▸ **WHAT YOU HAVE TO DO**: Pick out each line below containing "question".

[DATA FOR REVIEW — start]

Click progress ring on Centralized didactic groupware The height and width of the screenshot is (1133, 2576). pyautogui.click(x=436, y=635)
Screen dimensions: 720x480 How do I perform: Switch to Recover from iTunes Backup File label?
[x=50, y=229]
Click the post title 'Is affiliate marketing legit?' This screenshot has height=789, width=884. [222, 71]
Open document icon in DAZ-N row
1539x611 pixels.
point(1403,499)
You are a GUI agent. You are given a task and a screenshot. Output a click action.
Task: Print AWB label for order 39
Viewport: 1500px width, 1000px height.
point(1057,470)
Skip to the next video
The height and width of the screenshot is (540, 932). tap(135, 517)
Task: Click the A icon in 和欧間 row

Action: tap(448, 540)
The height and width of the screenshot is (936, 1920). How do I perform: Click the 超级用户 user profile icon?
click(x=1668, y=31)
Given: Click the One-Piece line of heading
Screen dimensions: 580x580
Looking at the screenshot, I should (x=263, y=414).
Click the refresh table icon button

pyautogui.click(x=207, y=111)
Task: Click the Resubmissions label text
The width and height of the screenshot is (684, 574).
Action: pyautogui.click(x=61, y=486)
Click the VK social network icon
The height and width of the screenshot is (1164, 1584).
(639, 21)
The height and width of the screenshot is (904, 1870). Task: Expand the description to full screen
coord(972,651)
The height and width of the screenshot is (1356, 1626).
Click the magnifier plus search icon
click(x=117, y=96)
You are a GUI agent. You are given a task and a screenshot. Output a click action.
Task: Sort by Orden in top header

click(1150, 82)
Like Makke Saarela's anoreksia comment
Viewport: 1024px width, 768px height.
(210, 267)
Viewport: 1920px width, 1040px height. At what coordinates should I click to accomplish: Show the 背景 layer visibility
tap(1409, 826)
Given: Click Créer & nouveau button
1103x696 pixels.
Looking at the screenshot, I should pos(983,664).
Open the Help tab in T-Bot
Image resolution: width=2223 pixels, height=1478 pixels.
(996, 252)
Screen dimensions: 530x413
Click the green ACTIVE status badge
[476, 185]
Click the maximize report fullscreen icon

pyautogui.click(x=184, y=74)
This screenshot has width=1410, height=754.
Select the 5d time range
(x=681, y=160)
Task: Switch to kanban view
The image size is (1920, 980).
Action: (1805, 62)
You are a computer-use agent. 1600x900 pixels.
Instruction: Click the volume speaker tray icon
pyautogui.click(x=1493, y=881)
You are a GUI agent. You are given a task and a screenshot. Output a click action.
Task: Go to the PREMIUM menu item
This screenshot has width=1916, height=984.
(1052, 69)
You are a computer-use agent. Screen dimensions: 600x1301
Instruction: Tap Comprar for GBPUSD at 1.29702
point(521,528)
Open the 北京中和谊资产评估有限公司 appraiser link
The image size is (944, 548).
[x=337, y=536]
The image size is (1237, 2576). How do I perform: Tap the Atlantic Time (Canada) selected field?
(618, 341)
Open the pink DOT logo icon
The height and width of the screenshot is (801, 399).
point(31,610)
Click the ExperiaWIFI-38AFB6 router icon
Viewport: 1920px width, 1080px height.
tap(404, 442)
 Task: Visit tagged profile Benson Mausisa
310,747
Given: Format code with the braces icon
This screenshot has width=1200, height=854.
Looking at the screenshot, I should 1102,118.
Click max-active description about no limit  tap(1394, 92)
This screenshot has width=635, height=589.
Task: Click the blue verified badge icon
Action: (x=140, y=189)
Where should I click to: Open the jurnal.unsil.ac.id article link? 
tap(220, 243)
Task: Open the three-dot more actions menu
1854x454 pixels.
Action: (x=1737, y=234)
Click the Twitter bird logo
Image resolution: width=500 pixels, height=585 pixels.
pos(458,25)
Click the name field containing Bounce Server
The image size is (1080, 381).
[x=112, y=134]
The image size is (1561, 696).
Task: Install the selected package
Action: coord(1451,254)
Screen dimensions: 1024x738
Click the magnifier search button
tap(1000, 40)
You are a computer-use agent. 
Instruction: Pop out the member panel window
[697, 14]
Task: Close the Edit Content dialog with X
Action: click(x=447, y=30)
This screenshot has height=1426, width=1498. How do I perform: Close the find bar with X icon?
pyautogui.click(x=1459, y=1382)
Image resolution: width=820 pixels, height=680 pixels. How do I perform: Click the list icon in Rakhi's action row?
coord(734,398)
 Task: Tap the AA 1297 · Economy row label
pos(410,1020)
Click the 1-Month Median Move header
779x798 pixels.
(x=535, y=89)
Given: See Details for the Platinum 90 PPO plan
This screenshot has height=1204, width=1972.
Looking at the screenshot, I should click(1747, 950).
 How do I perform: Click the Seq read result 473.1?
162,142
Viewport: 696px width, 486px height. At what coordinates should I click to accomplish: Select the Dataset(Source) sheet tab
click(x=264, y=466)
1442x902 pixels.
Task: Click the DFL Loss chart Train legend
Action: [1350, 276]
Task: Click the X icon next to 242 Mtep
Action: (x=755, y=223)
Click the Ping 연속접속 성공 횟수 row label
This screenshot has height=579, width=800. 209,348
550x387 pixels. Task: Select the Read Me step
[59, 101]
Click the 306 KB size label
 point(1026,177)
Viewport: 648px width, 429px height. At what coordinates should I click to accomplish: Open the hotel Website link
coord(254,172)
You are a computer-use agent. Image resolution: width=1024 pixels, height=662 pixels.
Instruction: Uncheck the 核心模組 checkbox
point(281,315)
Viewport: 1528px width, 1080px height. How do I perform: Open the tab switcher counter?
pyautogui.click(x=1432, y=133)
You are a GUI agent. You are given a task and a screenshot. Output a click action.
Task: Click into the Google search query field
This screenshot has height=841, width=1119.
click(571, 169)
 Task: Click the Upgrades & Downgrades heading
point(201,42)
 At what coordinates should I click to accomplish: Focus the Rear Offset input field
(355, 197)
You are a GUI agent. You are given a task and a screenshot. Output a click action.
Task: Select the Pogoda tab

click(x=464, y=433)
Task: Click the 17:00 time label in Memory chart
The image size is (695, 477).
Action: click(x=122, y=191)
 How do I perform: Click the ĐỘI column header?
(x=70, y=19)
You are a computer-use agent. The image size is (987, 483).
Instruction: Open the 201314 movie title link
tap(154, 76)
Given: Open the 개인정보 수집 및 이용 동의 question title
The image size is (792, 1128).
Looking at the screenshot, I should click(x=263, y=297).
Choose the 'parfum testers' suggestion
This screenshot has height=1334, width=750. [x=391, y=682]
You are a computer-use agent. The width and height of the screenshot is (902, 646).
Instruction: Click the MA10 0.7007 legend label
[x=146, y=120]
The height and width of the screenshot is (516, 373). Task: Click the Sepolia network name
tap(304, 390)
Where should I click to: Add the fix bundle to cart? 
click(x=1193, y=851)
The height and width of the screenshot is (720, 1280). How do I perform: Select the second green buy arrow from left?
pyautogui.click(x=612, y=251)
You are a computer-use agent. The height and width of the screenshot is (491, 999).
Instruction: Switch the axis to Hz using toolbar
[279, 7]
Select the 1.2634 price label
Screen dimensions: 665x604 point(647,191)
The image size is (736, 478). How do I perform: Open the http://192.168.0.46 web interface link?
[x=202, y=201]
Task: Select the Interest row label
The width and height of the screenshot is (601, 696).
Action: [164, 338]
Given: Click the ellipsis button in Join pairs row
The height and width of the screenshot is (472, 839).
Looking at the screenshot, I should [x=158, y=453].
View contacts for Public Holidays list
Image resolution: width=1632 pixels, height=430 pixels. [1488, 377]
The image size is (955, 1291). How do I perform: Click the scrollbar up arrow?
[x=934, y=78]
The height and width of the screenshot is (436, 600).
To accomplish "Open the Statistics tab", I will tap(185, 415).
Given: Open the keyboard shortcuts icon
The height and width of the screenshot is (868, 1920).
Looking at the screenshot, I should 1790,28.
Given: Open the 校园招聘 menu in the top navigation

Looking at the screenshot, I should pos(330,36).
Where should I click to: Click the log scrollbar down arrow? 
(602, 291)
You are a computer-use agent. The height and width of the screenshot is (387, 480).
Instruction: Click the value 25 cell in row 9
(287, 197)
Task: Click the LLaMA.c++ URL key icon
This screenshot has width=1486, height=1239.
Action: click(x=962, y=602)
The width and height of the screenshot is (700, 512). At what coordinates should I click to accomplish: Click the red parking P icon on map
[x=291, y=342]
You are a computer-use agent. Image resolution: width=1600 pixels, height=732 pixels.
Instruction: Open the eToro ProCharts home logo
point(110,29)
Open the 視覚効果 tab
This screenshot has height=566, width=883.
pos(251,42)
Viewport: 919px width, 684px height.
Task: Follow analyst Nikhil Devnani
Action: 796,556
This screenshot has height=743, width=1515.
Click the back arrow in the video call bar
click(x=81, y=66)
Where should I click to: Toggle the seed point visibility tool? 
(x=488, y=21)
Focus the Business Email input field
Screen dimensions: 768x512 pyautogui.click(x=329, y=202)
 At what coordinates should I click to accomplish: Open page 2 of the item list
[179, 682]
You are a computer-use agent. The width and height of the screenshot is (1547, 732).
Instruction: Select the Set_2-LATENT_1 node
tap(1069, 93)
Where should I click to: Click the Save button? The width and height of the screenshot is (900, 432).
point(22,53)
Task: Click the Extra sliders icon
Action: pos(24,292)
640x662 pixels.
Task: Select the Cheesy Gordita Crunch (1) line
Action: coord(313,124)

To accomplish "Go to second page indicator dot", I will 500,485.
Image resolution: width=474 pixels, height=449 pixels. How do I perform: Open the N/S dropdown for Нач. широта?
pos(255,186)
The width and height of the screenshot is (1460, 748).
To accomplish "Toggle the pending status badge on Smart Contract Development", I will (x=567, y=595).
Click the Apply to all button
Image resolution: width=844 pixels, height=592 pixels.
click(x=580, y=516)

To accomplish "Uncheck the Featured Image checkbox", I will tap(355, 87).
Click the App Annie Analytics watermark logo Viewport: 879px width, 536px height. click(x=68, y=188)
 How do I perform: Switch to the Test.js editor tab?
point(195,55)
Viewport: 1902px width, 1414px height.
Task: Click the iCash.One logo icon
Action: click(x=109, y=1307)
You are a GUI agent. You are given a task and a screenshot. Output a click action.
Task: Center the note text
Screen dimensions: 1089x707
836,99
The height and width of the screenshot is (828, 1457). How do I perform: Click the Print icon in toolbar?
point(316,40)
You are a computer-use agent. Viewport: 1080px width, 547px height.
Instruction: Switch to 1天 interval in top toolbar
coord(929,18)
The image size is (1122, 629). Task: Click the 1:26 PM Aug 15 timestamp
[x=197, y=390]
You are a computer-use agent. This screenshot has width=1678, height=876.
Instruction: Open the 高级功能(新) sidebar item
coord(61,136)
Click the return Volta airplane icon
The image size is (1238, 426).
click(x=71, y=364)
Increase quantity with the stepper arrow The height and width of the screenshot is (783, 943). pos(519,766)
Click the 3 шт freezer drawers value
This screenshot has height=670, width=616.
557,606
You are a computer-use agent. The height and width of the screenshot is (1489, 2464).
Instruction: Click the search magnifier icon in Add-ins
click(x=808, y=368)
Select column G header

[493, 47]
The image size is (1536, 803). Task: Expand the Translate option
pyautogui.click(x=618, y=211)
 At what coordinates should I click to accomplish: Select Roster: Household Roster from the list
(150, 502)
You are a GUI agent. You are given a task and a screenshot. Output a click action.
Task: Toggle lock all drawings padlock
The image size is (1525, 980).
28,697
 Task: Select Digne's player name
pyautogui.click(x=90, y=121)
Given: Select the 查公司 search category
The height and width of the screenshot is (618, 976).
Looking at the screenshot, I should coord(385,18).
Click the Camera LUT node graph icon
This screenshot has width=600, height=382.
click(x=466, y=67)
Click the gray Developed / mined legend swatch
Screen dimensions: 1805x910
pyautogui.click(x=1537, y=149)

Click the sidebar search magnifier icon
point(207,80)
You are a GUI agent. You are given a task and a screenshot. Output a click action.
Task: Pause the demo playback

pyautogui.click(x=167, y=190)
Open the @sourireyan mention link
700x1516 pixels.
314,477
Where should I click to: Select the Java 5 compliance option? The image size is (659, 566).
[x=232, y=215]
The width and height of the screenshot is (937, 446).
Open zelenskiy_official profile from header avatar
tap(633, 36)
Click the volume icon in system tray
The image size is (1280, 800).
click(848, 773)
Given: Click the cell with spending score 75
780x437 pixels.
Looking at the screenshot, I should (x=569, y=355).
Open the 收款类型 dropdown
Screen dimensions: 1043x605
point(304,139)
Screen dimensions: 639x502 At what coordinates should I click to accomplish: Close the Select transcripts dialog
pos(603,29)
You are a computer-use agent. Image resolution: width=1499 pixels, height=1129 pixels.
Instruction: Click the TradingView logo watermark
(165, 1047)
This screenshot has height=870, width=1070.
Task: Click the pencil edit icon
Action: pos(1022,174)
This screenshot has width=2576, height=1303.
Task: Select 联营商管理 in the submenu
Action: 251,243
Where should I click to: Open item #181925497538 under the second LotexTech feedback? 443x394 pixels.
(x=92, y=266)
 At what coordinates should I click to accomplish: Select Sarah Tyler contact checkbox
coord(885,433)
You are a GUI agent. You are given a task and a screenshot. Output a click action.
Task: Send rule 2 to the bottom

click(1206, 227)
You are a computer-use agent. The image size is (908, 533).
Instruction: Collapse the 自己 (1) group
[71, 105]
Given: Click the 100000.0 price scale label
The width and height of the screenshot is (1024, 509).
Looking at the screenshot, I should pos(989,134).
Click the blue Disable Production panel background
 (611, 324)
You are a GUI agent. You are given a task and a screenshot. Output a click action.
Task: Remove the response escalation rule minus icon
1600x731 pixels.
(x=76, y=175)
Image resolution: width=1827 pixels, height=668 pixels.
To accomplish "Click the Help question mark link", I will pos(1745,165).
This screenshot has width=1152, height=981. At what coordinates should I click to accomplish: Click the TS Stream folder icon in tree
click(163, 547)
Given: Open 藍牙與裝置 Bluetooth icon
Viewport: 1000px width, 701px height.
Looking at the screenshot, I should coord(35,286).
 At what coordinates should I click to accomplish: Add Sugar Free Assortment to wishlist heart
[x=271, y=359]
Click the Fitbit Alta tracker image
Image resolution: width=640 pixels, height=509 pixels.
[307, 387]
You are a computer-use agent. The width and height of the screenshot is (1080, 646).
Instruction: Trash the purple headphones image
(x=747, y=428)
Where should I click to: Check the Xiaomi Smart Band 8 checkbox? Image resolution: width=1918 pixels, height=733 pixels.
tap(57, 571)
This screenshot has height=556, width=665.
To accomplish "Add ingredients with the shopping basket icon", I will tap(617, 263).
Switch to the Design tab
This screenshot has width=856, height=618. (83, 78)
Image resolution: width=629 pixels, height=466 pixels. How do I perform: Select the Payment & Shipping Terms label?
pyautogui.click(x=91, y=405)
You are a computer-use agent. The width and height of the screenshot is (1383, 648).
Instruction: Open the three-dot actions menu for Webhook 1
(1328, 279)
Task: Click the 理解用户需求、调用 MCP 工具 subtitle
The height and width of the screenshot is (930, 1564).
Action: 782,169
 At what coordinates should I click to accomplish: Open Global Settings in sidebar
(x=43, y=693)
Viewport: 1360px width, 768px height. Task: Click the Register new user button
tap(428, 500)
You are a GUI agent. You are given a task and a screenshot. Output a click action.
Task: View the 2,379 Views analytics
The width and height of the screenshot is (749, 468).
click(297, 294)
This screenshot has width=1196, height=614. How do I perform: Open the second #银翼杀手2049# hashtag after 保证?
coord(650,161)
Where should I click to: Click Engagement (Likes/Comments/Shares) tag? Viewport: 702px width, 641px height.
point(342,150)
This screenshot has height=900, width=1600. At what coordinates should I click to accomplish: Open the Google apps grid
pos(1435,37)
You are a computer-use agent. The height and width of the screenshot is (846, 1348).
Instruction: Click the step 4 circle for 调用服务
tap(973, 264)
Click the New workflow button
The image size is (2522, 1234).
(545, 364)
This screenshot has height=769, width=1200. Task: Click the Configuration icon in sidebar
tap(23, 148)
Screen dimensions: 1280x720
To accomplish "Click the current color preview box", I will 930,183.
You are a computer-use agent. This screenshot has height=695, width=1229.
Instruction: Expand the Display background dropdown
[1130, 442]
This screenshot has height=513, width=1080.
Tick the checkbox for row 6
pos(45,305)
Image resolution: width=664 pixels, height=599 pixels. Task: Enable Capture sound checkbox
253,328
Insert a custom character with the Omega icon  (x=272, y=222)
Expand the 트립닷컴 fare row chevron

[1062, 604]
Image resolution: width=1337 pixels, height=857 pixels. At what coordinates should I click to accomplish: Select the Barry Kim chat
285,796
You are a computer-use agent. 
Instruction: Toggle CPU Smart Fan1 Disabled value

[DATA FOR REVIEW — finish]

▸ **EXERCISE OUTPUT**:
Given: Open the 개인정보 수집 및 이용 동의 question title
To accomplish "Click the Help question mark link", I will pos(1745,165).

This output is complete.